■ REQUIRED ACTION
Copy the lines word for word, beginning with the line that contains "Identify the location" and continuing through the last line. Omit the pictures.

■ DATA FOR REVIEW

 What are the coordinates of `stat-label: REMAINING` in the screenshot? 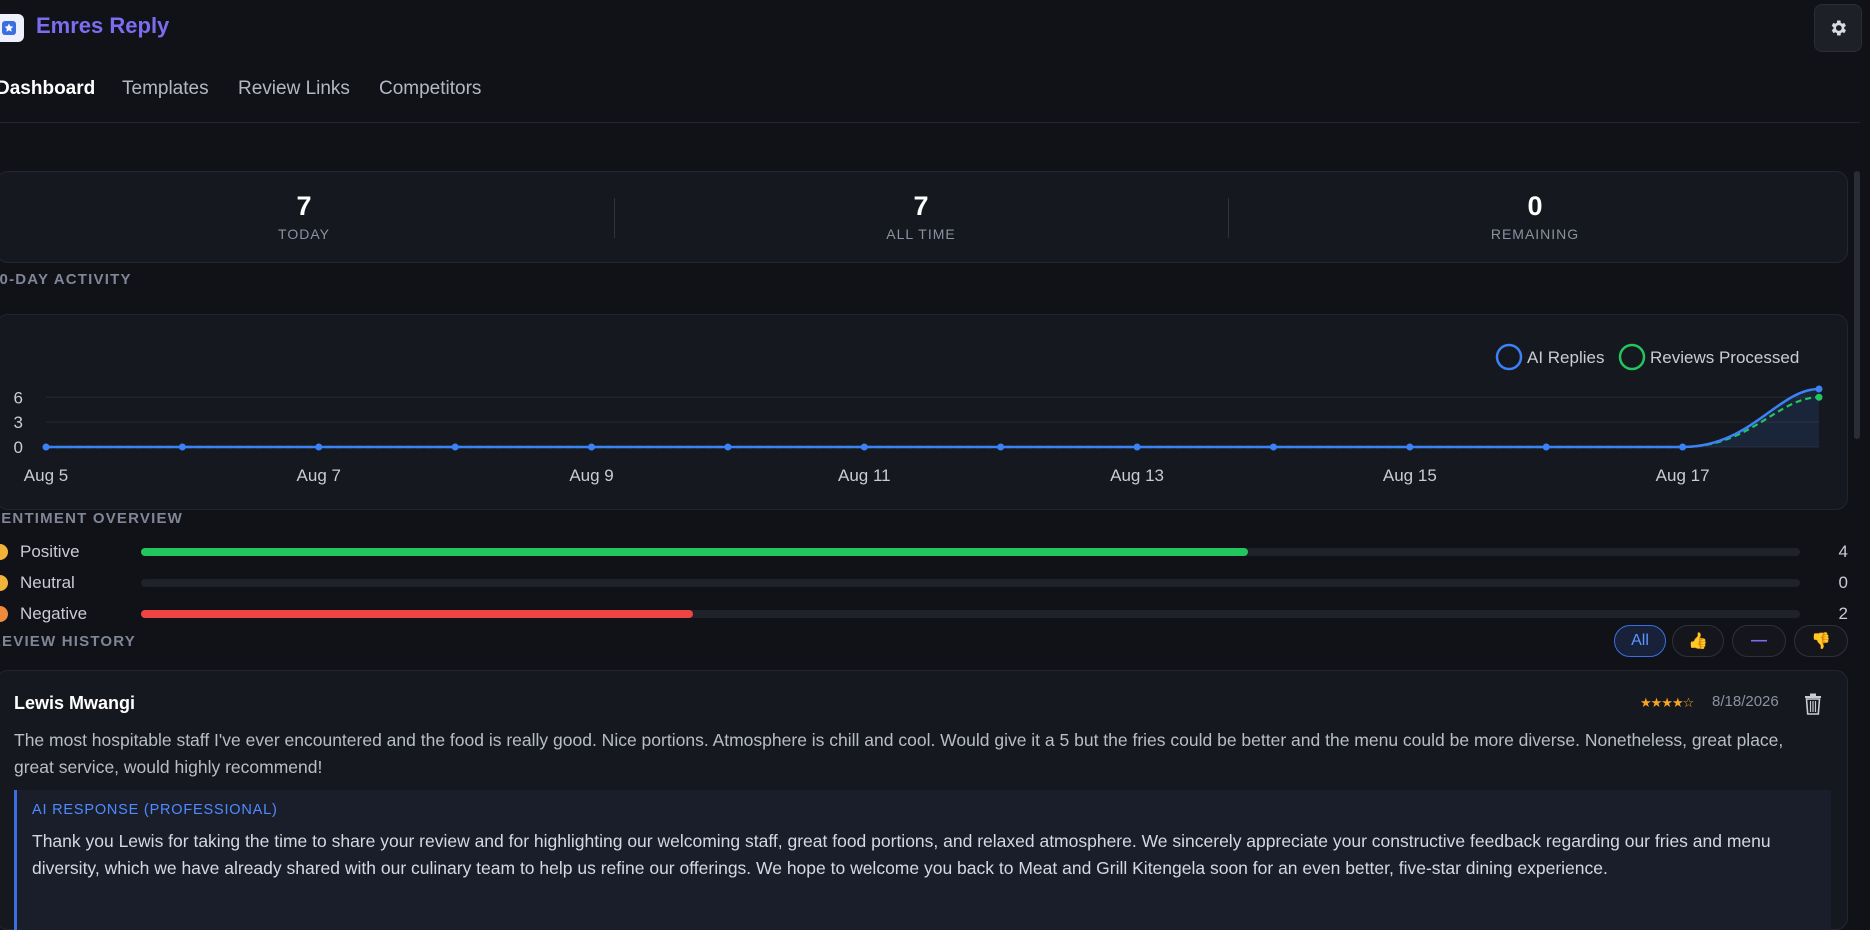 It's located at (1535, 234).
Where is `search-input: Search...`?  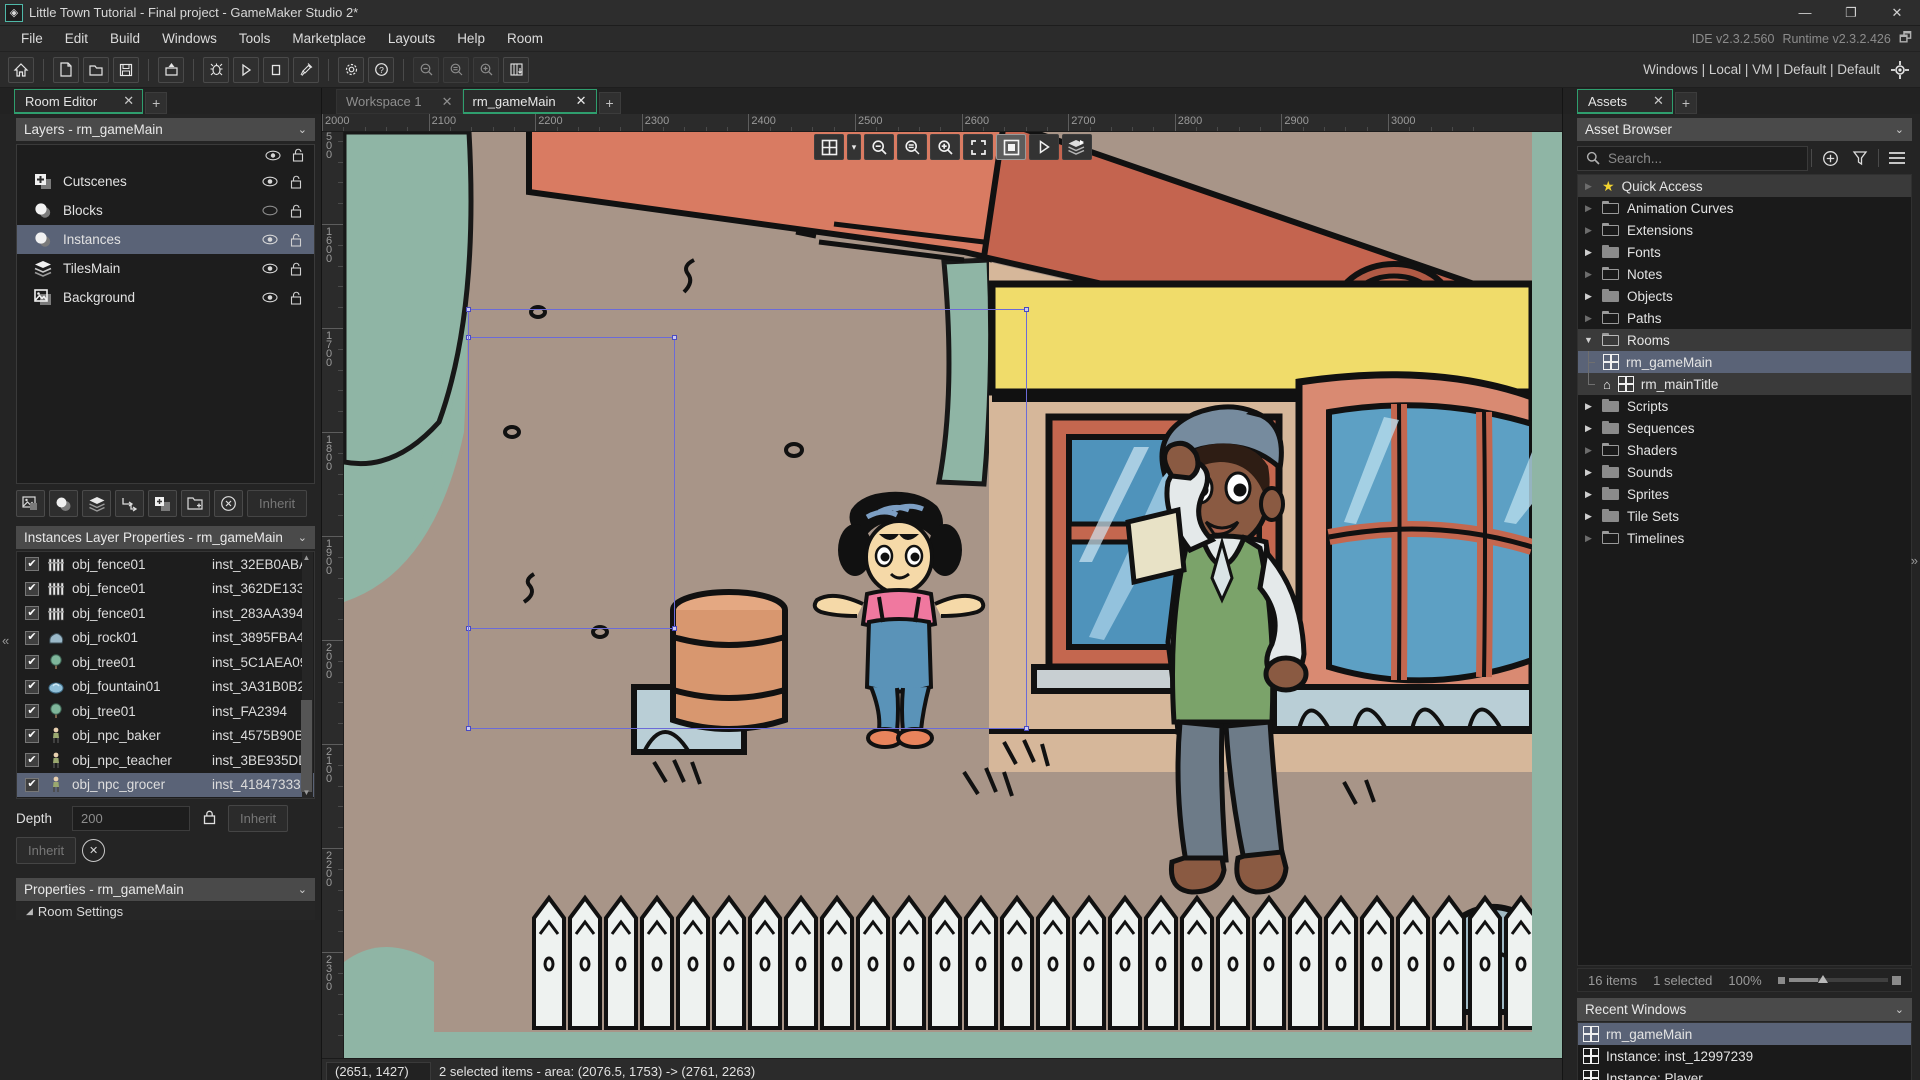 search-input: Search... is located at coordinates (1692, 158).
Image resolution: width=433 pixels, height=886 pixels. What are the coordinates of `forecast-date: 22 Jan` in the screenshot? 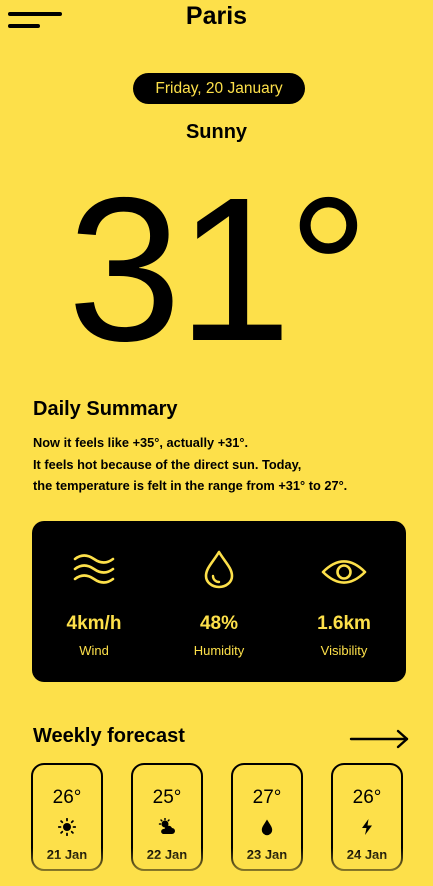 It's located at (167, 854).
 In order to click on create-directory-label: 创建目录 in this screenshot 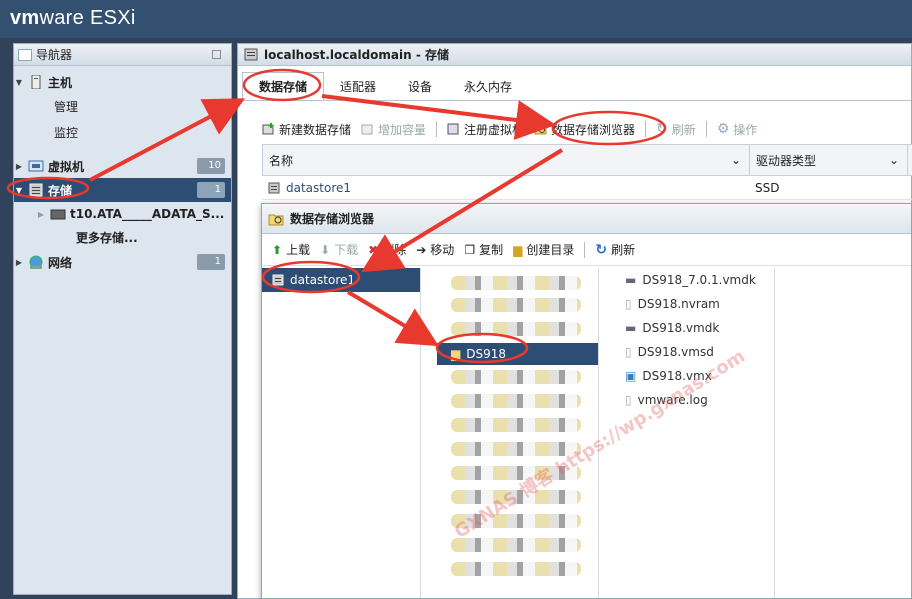, I will do `click(550, 250)`.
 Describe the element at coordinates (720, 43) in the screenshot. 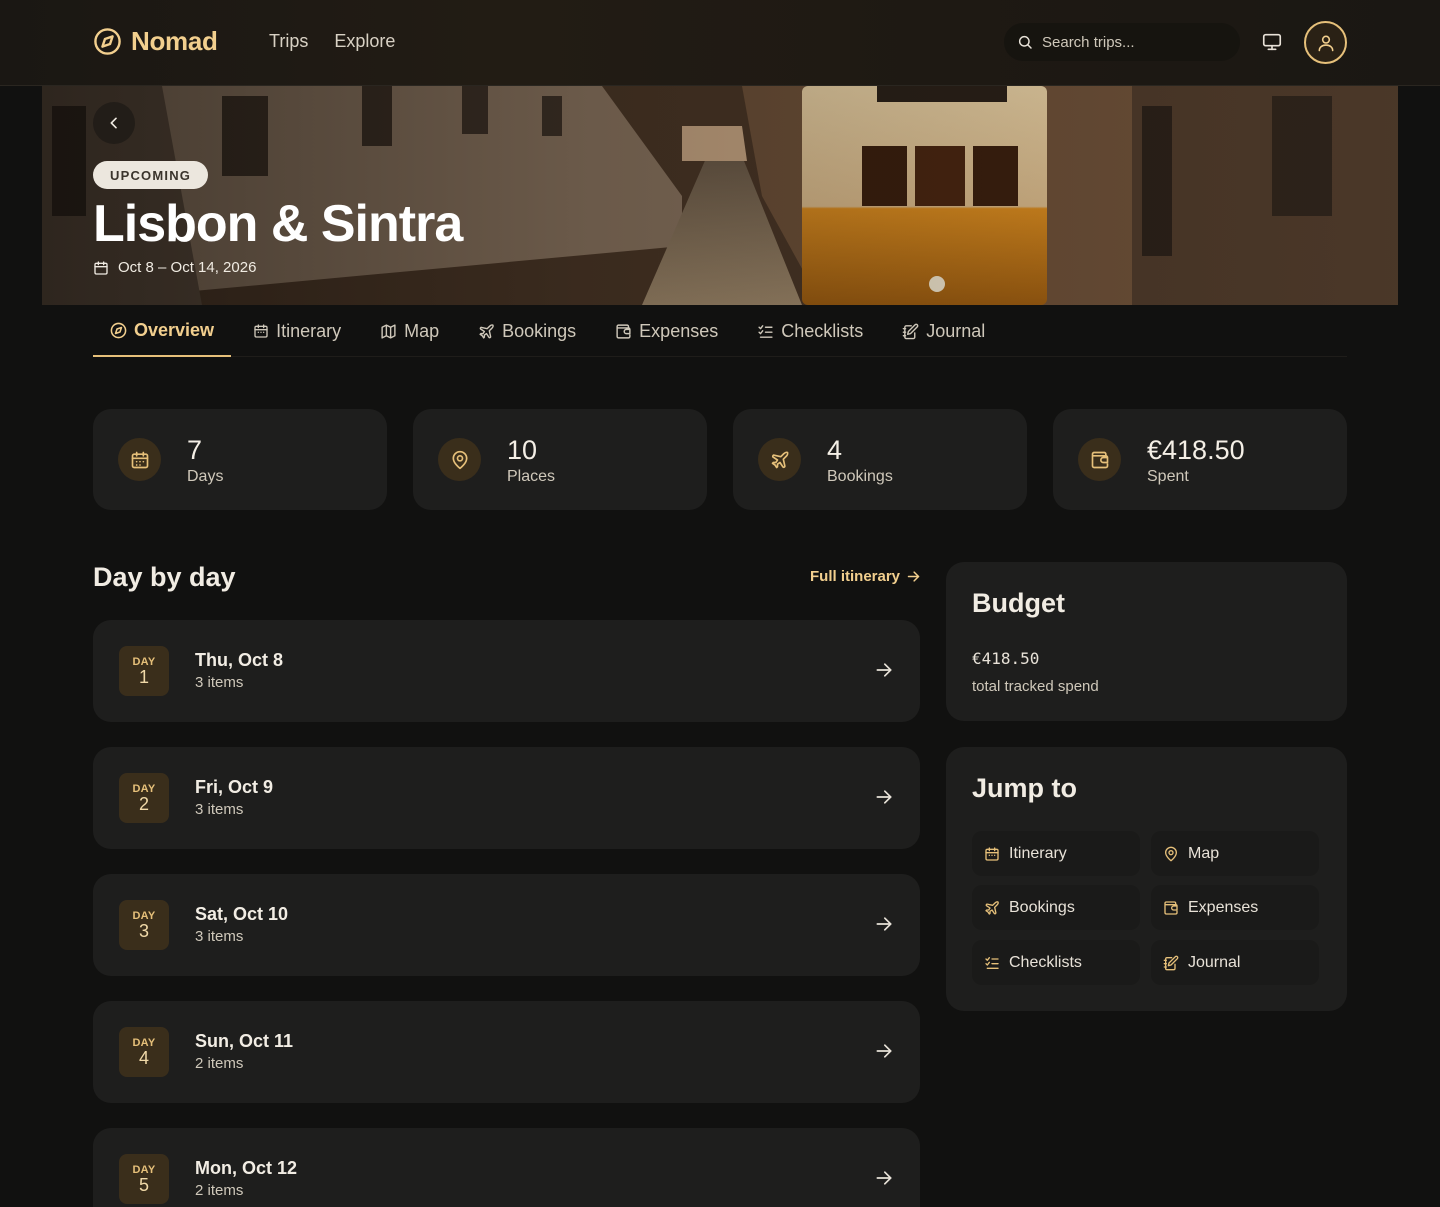

I see `top-bar: Nomad Trips Explore` at that location.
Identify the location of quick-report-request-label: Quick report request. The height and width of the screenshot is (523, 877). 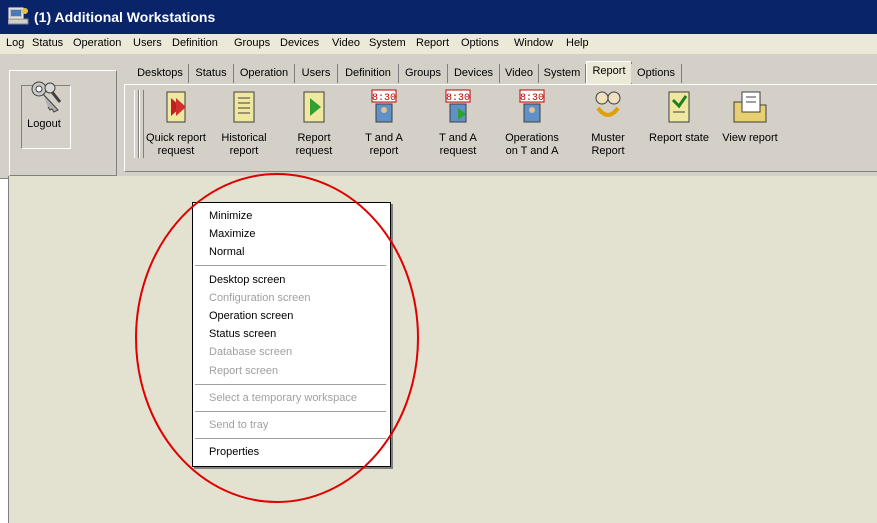
(176, 145).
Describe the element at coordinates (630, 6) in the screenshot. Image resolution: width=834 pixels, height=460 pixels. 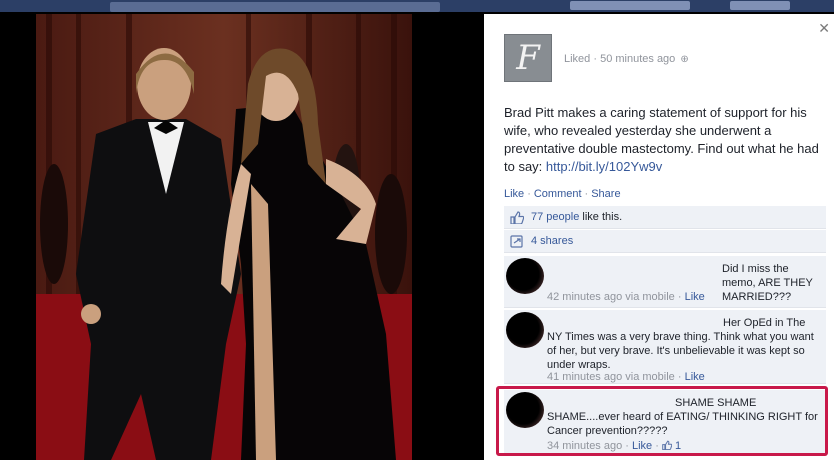
I see `profile-link` at that location.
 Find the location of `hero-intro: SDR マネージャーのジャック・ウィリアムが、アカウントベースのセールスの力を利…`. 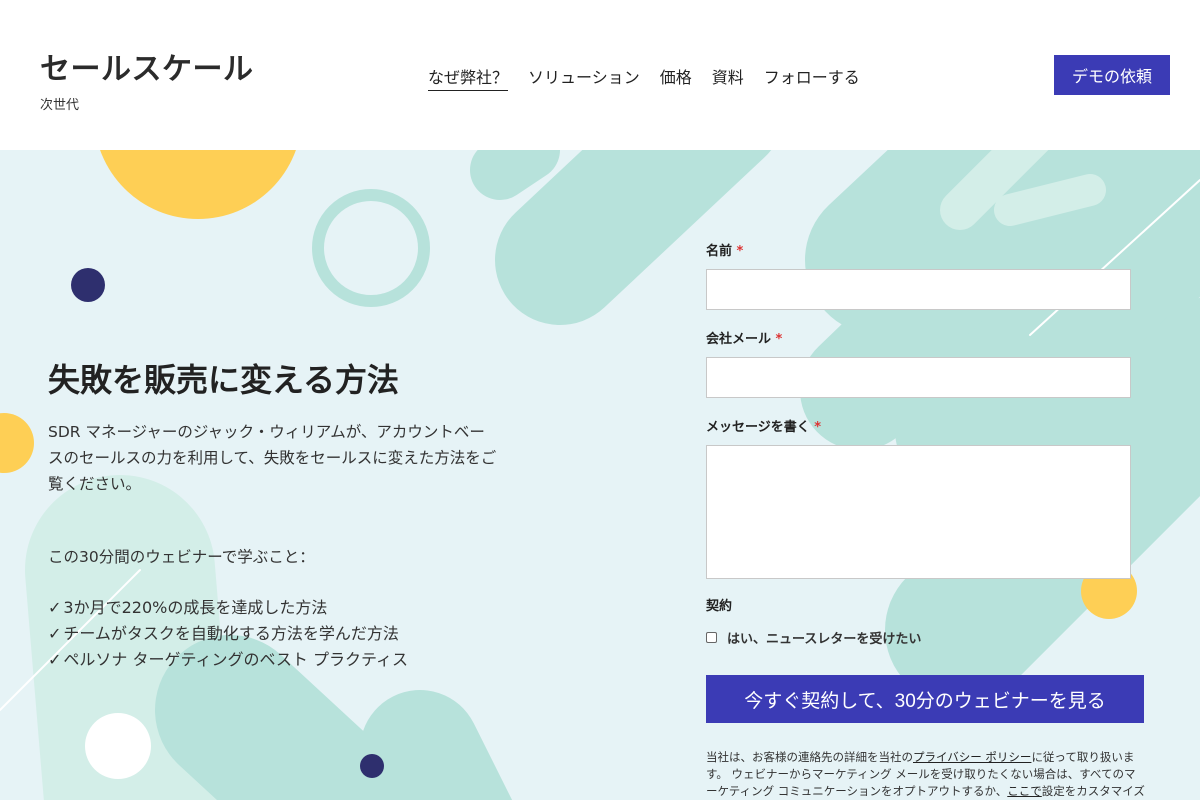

■ ANSWER FOR THIS EXERCISE
Identify the location of quick-report-request-label: Quick report request. The height and width of the screenshot is (523, 877). 
(176, 145).
Describe the element at coordinates (630, 6) in the screenshot. Image resolution: width=834 pixels, height=460 pixels. 
I see `profile-link` at that location.
 Find the location of `hero-intro: SDR マネージャーのジャック・ウィリアムが、アカウントベースのセールスの力を利…`. 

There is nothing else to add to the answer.